JDK-8166899 : Deferred card marking of large objArrays generates lots of unnecessary work
  • Type: Enhancement
  • Component: hotspot
  • Sub-Component: gc
  • Affected Version: 9
  • Priority: P3
  • Status: Open
  • Resolution: Unresolved
  • Submitted: 2016-09-29
  • Updated: 2024-10-11
The Version table provides details related to the release that this issue/RFE will be addressed.

Unresolved : Release in which this issue/RFE will be addressed.
Resolved: Release in which this issue/RFE has been resolved.
Fixed : Release in which this issue/RFE has been fixed. The release containing this fix may be available for download as an Early Access Release or a General Availability Release.

To download the current JDK release, click here.
Other
tbdUnresolved
Related Reports
Relates :  
Relates :  
Relates :  
Description
In the current scheme to reduce initial card marks (-XX:+ReduceInitialCardMarks) G1 marks entire objArrays as dirty. I.e. the current code pushes and enqueues the entire array as a sequence of cards.

This wastes a lot of time and space at every stage (splitting it into a sequence of cards, time to do this, space to do this, and then for every card have the given overhead to find the object start etc). It also adds latency during the gc pause due to handling of the most recent "deferred card marks".

Following options:
1) improve the deferred card mark algorithm to not have that much overhead, or that that overhead is not always deferred until the start of the gc pause; one option would be to disable the mechanism for (large) objArrays
2) improve the mechanism to invalidate large areas of memory. At the moment it is very time and space intensive. Note that even with option 1), this may be interesting for cases when these large amounts of cards are not generated by the deferred card marking algorithm.

**Problem 1:** From the deferred card marking report, extract the passage between "Resolved: Release in" and "sequence of cards.", inclusive.
**Problem 2:** Extend the deferred card marking report past its final sentence, keeping its technical register.

**Data block:**

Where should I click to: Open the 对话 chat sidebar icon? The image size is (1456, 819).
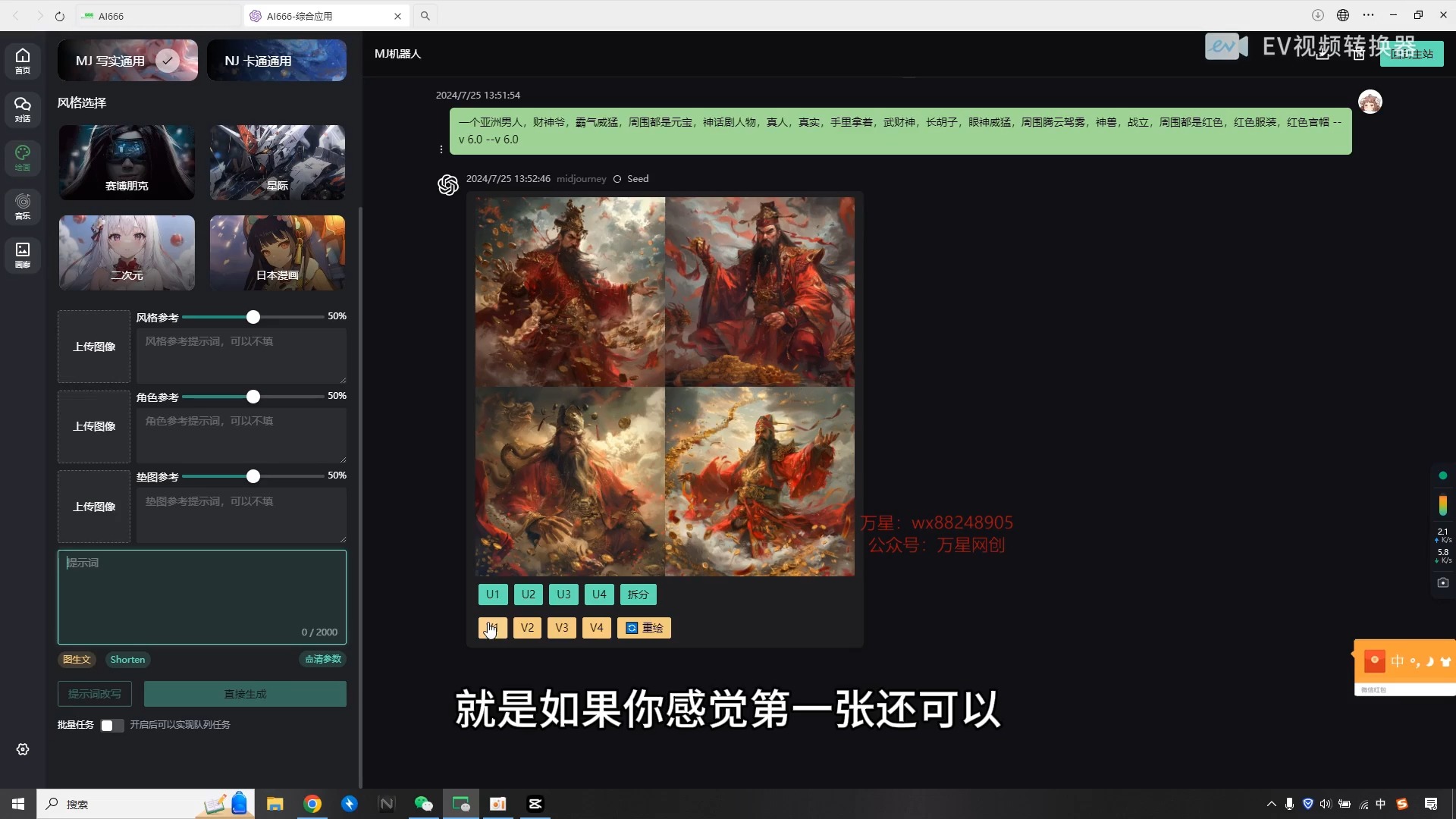23,109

**Task output 1:**
Resolved: Release in which this issue/RFE has been resolved.
Fixed : Release in which this issue/RFE has been fixed. The release containing this fix may be available for download as an Early Access Release or a General Availability Release.

To download the current JDK release, click here.
Other
tbdUnresolved
Related Reports
Relates :  
Relates :  
Relates :  
Description
In the current scheme to reduce initial card marks (-XX:+ReduceInitialCardMarks) G1 marks entire objArrays as dirty. I.e. the current code pushes and enqueues the entire array as a sequence of cards.

**Task output 2:**
Comments
The main problem persists: pushing (large) array's dirty cards card by card (and then immediately merging them back onto the RS) is slow and resource intensive. Better integration with merging these cards onto the RS might improve the performance quite a bit.
21-05-2024

Re-evaluate if this is still an issue.
15-05-2024

The code for enqueuing large areas into the DCQ itself is also very bad. Obvious shortcuts for filtering out young gen objects are not taken. E.g. - an object < heap region size must be contained within a single region, so a single check on the region type is sufficient to determine whether we actually need to do the work (instead of scanning the card table from start to end). - objects can not span generations, so a single check for that filtering is sufficient. Instead, the code even checks for is-young gen even after it determined the object is not. - not sure what the probability of a sufficiently large area is to contain a significant amount of already dirty cards (e.g. the HCC is like 1k entries for the entire heap) Improvements could enqueue batches and/or ranges of cards instead single cards.
03-10-2016

Another trivial optimization: for humongous non-objArrays, we only need to mark its header, as G1 expects that card marks for such objects are imprecise anyway. This will reduce the effort for enqueuing such objects drastically.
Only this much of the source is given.